┌────────

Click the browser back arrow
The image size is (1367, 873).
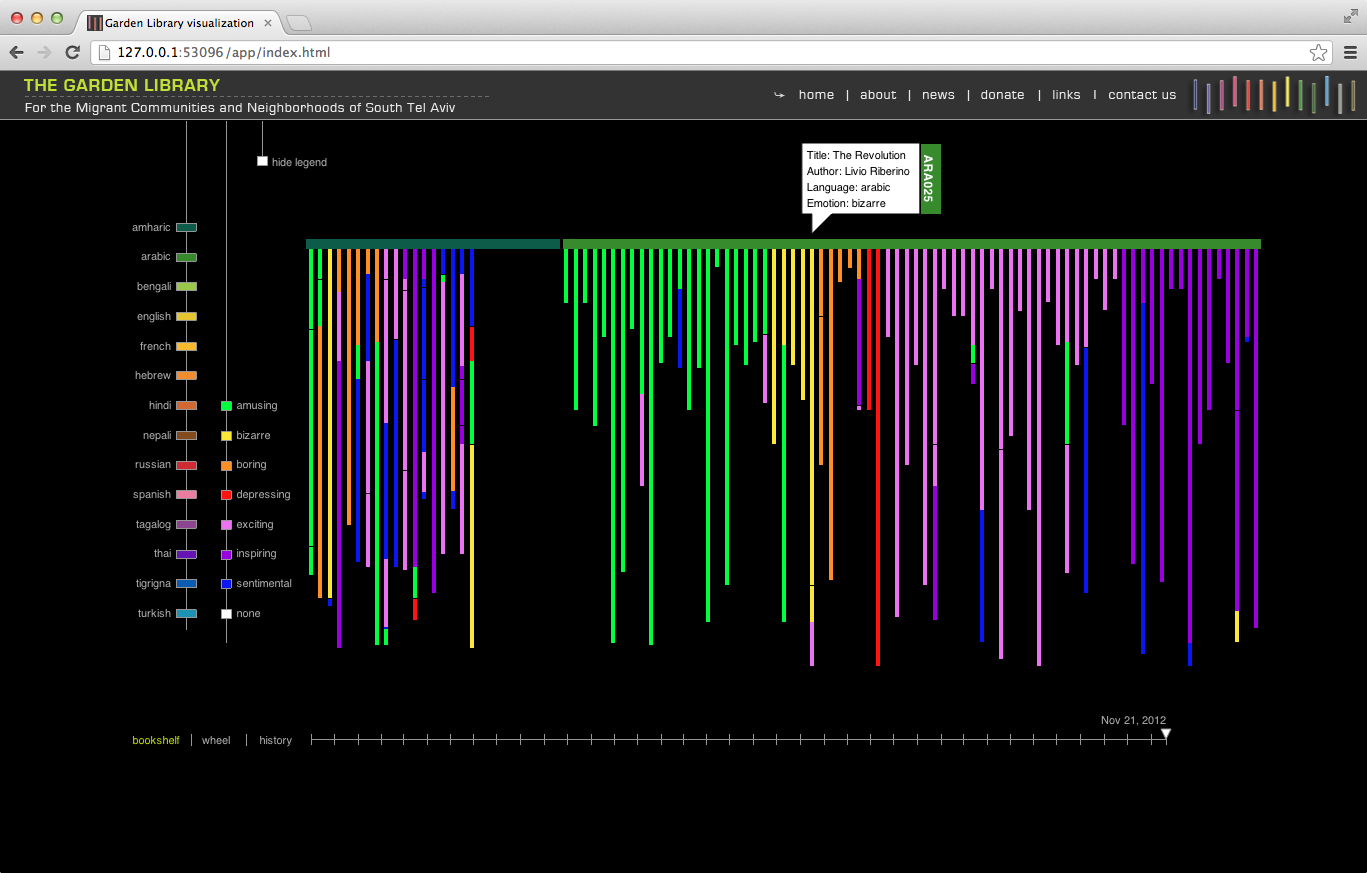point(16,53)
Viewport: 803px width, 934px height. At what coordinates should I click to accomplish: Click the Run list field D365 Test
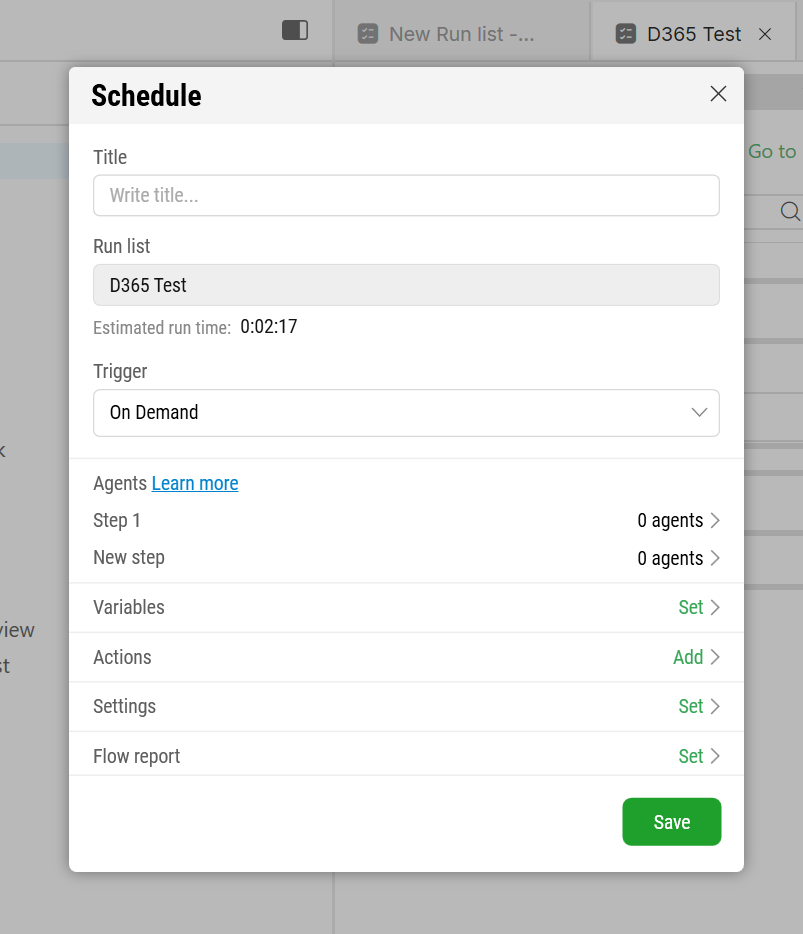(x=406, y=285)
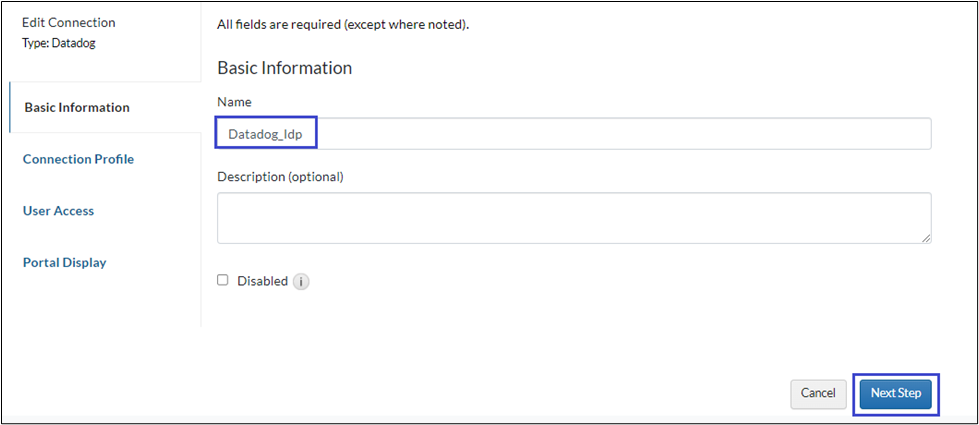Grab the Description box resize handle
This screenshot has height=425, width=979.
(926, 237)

└────────

Find every line in the entries above that contains the word "height", and copy each of those lines in full.

Viewport: 803px width, 934px height. At what coordinates should I click to accomplish: Click the Run list field D365 Test
This screenshot has height=425, width=979.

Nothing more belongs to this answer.